Brief
Please set down only the lines below starting with the line with "This screenshot has height=653, width=939." and going on through the line with "Task: Open the All Categories search dropdown", verbatim and without pictures.

[Collection entries]
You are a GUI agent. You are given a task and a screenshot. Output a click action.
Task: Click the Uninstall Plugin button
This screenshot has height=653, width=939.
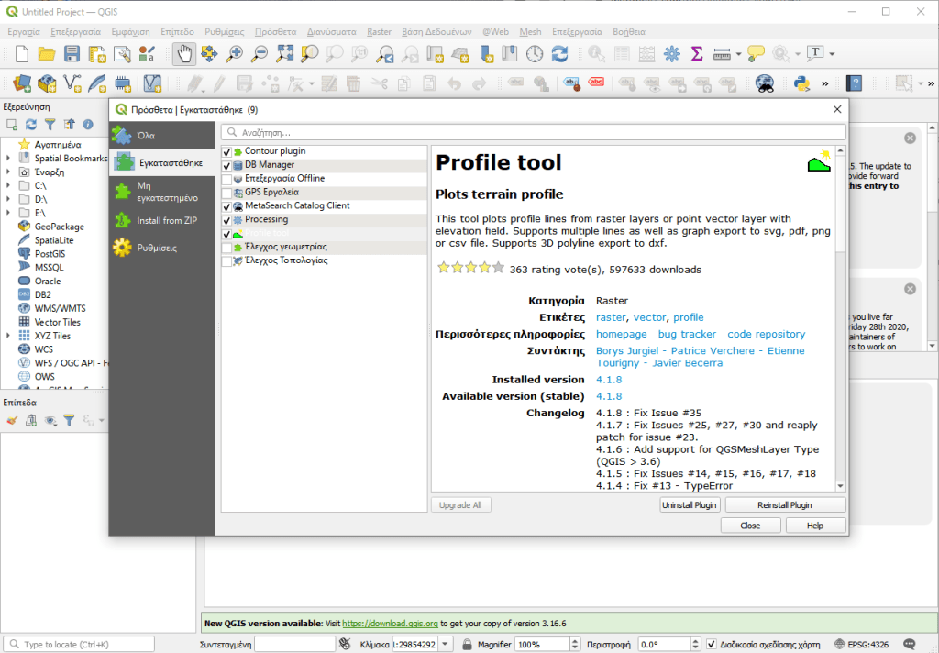coord(690,504)
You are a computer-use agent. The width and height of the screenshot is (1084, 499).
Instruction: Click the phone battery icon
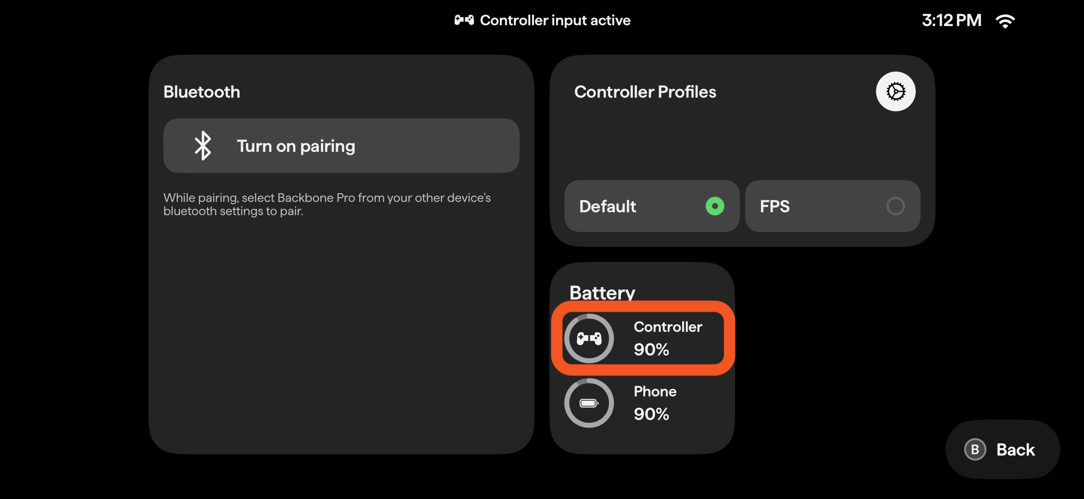click(589, 403)
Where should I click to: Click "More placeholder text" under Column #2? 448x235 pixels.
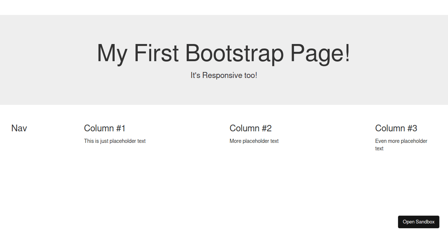pos(254,141)
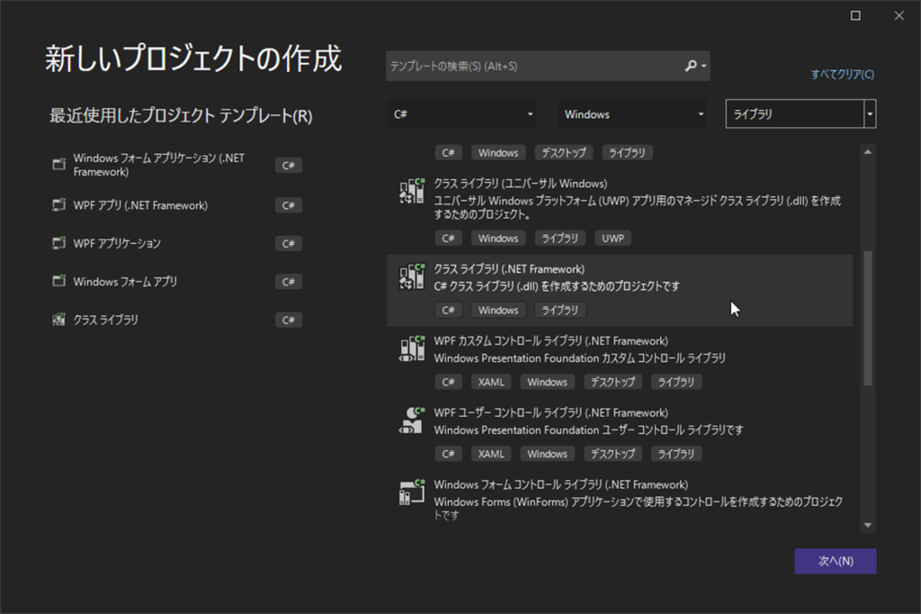This screenshot has width=921, height=614.
Task: Click the UWP tag on Universal Windows library
Action: point(613,239)
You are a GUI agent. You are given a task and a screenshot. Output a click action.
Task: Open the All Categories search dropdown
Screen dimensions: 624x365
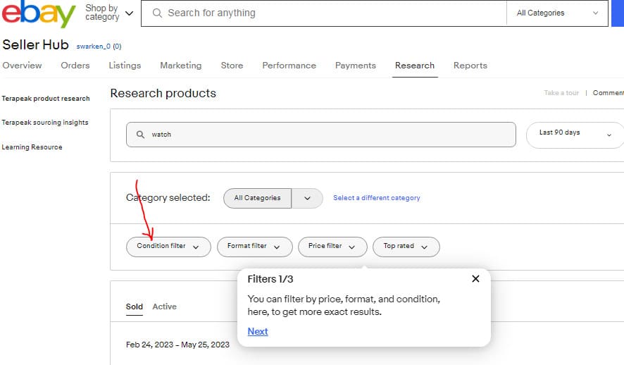[557, 13]
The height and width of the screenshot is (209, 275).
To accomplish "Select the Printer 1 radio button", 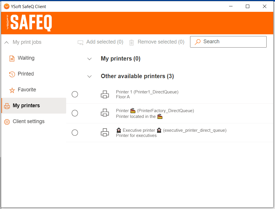I will pos(75,94).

Written answer
This screenshot has height=653, width=939.
coord(690,504)
You are a computer-use agent. The width and height of the screenshot is (1084, 499).
Instruction: Click the phone battery icon
click(589, 403)
Where should I click to: Click "More placeholder text" under Column #2? 448x235 pixels.
pos(254,141)
This screenshot has width=921, height=614.
Task: Click the UWP tag on Universal Windows library
Action: point(613,239)
You are a GUI agent. You are given a task and a screenshot. Output a click action.
Task: Open the All Categories search dropdown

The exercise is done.